Stupéfaction

Jeudi, jour dont nous n’imaginions pas encore la gravité, Marie-Anne et moi parlions lichens, couleurs et poésie. J’avais recherché un poème de Francis Ponge mais sans succès. Toujours prête à relever les défis poétiques, La Bouche à Oreilles a retrouvé un vers aux résonances troublantes :

« Les patrouilles du lichen colonisant le roc stupéfait »

Elle n’a pas trouvé la suite mais le haïku qu’elle a fait de cette bribe de poème est lourd de sens :

les patrouilles bleues

des lichens colonisent

le roc stupéfait

Je vais me mettre en quête des recueils de Francis de Ponge.

Merci Marie-Anne !

Souvenirs marins ?

Dans le Grand Nord, on les appelle « lichens des rennes » ou « mousse de caribous ». Pour moi, ils évoquent plutôt un lointain passé marin, entre algues et coraux, bleu gris comme la mer du Nord par gros temps.

Nourriture des rennes, les lichens inspirent aux scientifiques nordiques aussi des images poétiques : ils y voient des « micro-paysages » comme des « forêts de baobabs »…

Moi j’y vois des algues, des coraux, des éponges… Chaque matin, j’en ramasse comme je ramasserais des coquillages échoués sur le sable…

Au jardin nu

les jeunes herbes
entre chaque brin
miroite l’eau

Un « profond sentiment solitaire d’impermanence »… éveillé ou réveillé par le billet de Marie-Anne dédié à « Chiyo-Ni, bonzesse au jardin nu » ? Il m’a laissée en arrêt devant les jeunes pousses d’après la pluie à l’orée de la forêt…

J’ai cherché

sous les nuages de pluie
ventre gonflé
la grenouille

mais c’étaient encore des nuages d’hiver…

Merci Marie-Anne

Rouge brasier

La forêt vosgienne flambera-t-elle comme une torche australienne ? Il aura suffi d’un hiver pluvieux pour oublier le dépérissement des sapins, des hêtres ou des frênes, les scolytes, les chenilles processionnaires et autres parasites. C’est sûr qu’il y a plus urgent que la crise sanitaire qui décime la forêt…

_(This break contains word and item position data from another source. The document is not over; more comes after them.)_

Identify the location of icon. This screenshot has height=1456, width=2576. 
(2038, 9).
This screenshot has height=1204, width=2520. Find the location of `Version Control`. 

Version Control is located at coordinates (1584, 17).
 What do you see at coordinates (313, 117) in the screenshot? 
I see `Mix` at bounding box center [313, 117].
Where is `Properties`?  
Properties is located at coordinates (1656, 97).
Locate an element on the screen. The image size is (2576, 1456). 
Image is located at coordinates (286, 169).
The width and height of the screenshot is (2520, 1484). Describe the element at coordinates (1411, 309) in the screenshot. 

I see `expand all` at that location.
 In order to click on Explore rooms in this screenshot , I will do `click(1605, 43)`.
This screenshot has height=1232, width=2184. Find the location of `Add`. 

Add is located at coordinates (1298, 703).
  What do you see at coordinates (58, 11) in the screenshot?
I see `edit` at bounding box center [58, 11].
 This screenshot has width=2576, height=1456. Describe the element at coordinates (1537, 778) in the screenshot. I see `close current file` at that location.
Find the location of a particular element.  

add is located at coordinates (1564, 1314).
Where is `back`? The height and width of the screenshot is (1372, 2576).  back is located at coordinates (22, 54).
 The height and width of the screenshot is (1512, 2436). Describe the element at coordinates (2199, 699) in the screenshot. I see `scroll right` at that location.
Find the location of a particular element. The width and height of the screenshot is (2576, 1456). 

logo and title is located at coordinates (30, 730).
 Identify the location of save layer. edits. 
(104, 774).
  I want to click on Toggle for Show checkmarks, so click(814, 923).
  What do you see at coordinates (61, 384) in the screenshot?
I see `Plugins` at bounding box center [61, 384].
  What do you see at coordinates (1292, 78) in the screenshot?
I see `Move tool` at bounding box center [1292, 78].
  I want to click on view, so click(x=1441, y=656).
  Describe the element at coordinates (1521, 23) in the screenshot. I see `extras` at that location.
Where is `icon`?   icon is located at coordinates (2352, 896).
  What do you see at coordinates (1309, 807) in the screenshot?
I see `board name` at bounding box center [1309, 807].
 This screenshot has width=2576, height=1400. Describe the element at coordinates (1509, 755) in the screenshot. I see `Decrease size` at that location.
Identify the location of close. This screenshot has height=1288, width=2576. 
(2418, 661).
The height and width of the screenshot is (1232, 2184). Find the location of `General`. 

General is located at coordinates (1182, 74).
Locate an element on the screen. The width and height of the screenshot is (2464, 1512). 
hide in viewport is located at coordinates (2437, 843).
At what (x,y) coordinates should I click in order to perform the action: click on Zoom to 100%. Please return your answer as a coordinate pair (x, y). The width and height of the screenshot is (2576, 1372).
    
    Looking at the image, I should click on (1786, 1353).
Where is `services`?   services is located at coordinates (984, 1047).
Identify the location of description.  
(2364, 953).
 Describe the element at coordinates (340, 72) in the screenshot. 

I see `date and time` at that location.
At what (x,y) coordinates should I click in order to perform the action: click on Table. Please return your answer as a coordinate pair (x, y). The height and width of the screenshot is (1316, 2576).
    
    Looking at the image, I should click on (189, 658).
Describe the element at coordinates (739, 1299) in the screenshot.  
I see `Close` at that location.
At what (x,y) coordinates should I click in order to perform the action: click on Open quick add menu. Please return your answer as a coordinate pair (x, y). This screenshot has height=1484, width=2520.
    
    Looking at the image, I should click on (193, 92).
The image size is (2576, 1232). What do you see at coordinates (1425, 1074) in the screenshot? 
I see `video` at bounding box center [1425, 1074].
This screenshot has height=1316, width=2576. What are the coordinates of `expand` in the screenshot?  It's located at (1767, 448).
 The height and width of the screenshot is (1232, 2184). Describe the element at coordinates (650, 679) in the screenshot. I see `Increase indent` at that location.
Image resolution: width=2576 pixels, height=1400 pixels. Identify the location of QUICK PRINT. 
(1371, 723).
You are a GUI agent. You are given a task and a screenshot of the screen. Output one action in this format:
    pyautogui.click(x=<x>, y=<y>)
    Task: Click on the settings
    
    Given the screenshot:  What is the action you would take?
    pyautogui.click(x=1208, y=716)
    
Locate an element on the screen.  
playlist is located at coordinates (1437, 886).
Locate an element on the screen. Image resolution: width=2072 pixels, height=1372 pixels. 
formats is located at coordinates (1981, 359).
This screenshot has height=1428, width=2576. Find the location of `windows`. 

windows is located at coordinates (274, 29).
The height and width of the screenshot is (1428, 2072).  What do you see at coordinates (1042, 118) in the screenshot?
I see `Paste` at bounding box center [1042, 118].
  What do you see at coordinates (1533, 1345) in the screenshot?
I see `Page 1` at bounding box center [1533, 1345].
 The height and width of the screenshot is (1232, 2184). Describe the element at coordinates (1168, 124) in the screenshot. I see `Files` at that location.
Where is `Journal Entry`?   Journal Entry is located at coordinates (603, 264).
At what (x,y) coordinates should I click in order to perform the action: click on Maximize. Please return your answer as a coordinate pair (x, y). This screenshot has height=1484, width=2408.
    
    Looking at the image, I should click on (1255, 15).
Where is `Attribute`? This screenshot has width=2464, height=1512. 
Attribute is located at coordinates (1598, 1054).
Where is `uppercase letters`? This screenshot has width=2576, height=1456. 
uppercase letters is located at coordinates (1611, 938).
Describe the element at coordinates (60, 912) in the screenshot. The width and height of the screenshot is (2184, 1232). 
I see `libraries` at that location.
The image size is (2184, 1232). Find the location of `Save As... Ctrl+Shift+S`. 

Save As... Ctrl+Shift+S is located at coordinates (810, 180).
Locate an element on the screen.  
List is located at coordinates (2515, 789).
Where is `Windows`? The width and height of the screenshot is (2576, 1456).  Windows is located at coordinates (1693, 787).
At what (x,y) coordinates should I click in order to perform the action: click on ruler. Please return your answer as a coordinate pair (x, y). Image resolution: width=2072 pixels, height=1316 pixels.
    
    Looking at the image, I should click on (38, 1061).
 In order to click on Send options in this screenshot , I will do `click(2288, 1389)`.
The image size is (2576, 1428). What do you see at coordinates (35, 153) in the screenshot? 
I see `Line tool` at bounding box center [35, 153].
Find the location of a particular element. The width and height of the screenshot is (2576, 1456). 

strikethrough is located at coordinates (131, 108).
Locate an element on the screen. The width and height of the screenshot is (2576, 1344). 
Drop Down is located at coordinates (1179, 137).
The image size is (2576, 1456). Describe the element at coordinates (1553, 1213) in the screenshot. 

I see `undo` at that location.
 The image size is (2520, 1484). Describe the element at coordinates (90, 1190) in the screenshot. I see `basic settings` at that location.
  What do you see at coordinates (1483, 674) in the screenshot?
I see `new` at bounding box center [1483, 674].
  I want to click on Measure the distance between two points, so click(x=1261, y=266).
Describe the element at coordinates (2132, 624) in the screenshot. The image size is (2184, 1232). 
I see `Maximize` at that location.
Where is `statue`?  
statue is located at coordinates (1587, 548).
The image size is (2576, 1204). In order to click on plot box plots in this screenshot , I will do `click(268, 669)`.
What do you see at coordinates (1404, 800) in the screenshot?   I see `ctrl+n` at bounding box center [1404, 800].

Liquidambar ou copalme d’Amérique

La forêt flambera-t-elle ou prendra-t-elle les belles couleurs du liquidambar ? En automne 2020, l’ONF a créé un « sylvatum » à Monthureux-sur Saône, au coeur de la forêt de Darney. Une parcelle conçue comme une mosaïque d’une quarantaine d’essences variées qui se protègent les unes les autres. Parmi ces essences plus résistantes à la sécheresse : le pin maritime, le pin d’Alep, le chêne sessile, le chêne méditerranéen ou chêne vert, le cèdre de l’Atlas, le robinier faux acacia… et le liquidambar flamboyant en automne.